> [Stored records]
____________
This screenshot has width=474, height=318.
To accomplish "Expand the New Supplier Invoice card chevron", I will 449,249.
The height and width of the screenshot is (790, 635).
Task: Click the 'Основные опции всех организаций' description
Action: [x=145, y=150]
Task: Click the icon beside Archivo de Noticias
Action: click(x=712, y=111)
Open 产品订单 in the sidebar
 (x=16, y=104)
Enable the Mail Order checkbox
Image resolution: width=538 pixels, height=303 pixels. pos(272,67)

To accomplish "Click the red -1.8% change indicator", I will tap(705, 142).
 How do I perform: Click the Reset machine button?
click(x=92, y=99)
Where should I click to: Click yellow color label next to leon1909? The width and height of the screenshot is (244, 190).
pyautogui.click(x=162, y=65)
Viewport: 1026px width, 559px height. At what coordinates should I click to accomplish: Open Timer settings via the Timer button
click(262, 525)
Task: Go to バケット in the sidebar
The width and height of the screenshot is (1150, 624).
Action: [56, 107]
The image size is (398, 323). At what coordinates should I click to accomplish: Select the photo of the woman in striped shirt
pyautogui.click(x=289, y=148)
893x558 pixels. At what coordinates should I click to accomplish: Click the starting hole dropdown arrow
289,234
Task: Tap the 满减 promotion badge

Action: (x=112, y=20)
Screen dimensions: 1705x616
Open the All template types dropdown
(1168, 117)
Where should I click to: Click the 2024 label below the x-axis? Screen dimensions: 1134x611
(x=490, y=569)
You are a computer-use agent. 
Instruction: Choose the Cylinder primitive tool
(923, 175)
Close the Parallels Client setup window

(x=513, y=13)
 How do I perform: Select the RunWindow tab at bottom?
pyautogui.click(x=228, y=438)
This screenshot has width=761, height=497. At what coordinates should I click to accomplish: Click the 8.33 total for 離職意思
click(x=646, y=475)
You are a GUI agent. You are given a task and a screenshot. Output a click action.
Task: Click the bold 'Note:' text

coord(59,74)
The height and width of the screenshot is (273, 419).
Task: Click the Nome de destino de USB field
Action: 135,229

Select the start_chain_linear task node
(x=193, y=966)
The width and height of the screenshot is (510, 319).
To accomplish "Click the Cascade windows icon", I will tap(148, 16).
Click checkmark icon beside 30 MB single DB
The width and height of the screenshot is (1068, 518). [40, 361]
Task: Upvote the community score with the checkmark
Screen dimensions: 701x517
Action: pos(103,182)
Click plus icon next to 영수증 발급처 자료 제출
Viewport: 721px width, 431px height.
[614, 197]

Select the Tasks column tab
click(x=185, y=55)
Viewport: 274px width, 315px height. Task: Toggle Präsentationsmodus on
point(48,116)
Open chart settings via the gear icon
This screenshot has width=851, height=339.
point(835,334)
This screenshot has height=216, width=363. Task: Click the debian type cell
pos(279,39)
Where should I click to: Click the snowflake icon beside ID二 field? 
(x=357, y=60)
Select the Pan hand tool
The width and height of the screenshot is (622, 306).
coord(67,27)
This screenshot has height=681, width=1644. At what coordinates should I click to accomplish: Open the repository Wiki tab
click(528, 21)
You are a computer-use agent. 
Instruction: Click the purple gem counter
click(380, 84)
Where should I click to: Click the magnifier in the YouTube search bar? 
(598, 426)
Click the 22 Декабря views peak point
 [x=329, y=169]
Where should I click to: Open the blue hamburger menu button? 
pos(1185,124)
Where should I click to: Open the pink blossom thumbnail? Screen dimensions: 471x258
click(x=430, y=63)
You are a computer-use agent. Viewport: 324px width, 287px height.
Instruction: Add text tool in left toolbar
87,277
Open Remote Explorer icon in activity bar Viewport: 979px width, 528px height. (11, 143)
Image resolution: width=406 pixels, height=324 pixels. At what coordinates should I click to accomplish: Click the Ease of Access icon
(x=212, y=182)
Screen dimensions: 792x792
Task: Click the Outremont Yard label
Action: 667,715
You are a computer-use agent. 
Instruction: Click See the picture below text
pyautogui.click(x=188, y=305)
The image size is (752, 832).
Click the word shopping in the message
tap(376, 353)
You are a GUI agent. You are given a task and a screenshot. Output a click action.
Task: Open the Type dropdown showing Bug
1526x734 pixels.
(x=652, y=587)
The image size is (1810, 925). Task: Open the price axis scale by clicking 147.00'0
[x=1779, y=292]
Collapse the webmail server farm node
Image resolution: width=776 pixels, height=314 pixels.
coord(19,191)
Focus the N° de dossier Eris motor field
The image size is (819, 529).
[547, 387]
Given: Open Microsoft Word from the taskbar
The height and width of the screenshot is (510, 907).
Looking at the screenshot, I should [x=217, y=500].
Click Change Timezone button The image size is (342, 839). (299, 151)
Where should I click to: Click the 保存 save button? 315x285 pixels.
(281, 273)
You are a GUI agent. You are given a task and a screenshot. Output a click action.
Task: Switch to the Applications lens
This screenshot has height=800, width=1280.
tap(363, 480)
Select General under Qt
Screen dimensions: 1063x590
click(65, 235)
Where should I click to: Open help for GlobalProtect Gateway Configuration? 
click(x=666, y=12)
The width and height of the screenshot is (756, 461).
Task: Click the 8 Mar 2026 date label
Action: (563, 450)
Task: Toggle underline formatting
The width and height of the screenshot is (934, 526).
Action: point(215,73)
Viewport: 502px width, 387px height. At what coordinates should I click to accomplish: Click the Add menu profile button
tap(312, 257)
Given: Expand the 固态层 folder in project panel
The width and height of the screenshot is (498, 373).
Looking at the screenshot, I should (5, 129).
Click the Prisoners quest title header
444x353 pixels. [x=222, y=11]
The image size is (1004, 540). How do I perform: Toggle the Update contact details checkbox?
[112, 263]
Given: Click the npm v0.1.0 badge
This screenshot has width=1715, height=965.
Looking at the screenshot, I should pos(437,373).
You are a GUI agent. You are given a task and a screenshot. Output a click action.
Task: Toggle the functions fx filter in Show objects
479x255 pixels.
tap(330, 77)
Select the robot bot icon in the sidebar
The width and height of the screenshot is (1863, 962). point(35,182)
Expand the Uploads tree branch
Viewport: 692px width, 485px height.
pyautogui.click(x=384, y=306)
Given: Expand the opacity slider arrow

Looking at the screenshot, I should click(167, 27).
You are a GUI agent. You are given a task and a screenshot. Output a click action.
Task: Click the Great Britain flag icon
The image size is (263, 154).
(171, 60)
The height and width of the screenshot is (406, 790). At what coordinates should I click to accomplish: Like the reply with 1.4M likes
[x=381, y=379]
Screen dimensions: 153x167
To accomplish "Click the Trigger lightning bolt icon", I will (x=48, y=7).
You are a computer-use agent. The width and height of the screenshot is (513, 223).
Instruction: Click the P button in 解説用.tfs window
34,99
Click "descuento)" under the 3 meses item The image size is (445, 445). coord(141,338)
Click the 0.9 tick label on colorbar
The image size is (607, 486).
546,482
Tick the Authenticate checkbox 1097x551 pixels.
____________
> [Problem to solve] Print everything from the start of the listing down to the line containing "Action: (x=112, y=20)", both ends included, word for word.

> [Solution below]
This screenshot has width=474, height=318.
To accomplish "Expand the New Supplier Invoice card chevron", I will 449,249.
The height and width of the screenshot is (790, 635).
Task: Click the 'Основные опции всех организаций' description
Action: [x=145, y=150]
Task: Click the icon beside Archivo de Noticias
Action: click(x=712, y=111)
Open 产品订单 in the sidebar
 (x=16, y=104)
Enable the Mail Order checkbox
Image resolution: width=538 pixels, height=303 pixels. pos(272,67)

To accomplish "Click the red -1.8% change indicator", I will tap(705, 142).
 How do I perform: Click the Reset machine button?
click(x=92, y=99)
Where should I click to: Click yellow color label next to leon1909? The width and height of the screenshot is (244, 190).
pyautogui.click(x=162, y=65)
Viewport: 1026px width, 559px height. At what coordinates should I click to accomplish: Open Timer settings via the Timer button
click(262, 525)
Task: Go to バケット in the sidebar
The width and height of the screenshot is (1150, 624).
Action: [56, 107]
The image size is (398, 323). At what coordinates should I click to accomplish: Select the photo of the woman in striped shirt
pyautogui.click(x=289, y=148)
893x558 pixels. At what coordinates should I click to accomplish: Click the starting hole dropdown arrow
289,234
Task: Tap the 满减 promotion badge

Action: (x=112, y=20)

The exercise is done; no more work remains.